# Start of PASSAGE TO READ
Feeling that debt of love, in verse 11 Paul calls us to wake up, to be ready for the arrival of morning. I love the last bit of that verse, “For salvation is nearer to us now than when we became believers.” That hope and expectation is carried forward in verse 12, “the night is far gone, the day is near.”
Paul tells us to obey and respect governing authorities, Paul reminds us of the debt of love we owe, because the time is right. It’s still dark. Our world is still in night. But we are people who know the daylight is coming. We are people who can wake up and prepare for morning to arrive. It’s time, says verse 12, to take off our pajamas and put on our work clothes. Even in the dark it’s time to get busy paying forward the debt of love we owe. “Let us then lay aside the works of darkness and put on the armor of light.”
How many times have you watched a movie scene where the hero has dressed for late night battle? He slips into body armor. He holsters a pistol. He snaps on an ammo belt. He tucks a knife in a scabbard on his thigh. He pulls on leather gloves. He jacks the action on a massive rifle and slings it over his back. He slides night vision goggles over his eyes. The whole outfit is jet black. Or just imagine Batman putting on his costume.
Picture that dark armor and then picture armor of light. Light seems like nothing. Light doesn’t offer any protection. Light won’t shoot or stab or choke an enemy. Yet light is Christian armor in the night we face. It doesn’t look like much. It’s the armor of quiet and peaceful life, obeying the law. It’s the armor of love for people around us. It’s what Paul means at the beginning of verse 13, “let us live honorably as in the day.”
# End of PASSAGE TO READ
# Start of RAW DATA
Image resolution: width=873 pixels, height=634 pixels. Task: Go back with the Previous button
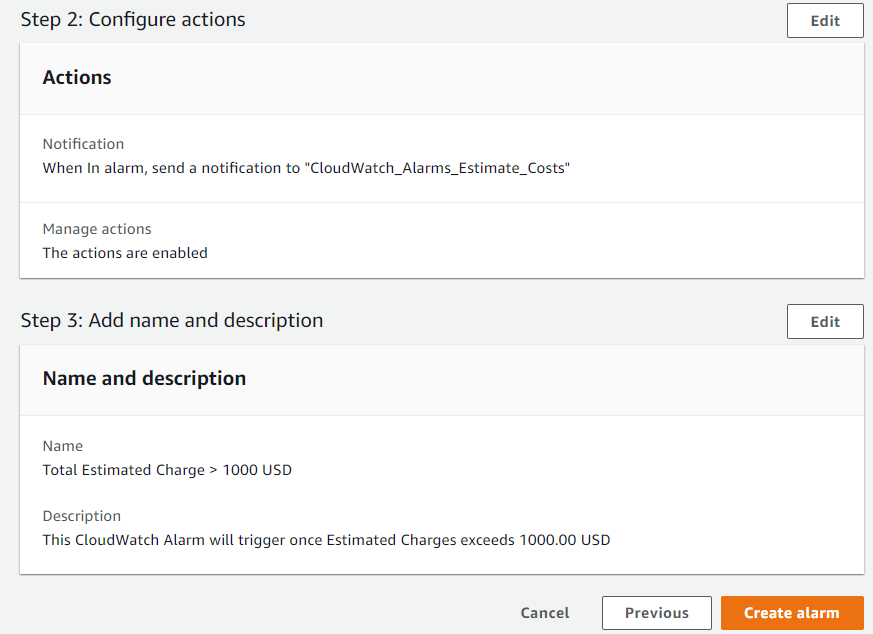tap(656, 613)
# End of RAW DATA
WHAT YOU WILL DO
Repeat everything in the sermon passage from "How many times" down to "on his costume.", word for word.

CORRECT ANSWER
How many times have you watched a movie scene where the hero has dressed for late night battle? He slips into body armor. He holsters a pistol. He snaps on an ammo belt. He tucks a knife in a scabbard on his thigh. He pulls on leather gloves. He jacks the action on a massive rifle and slings it over his back. He slides night vision goggles over his eyes. The whole outfit is jet black. Or just imagine Batman putting on his costume.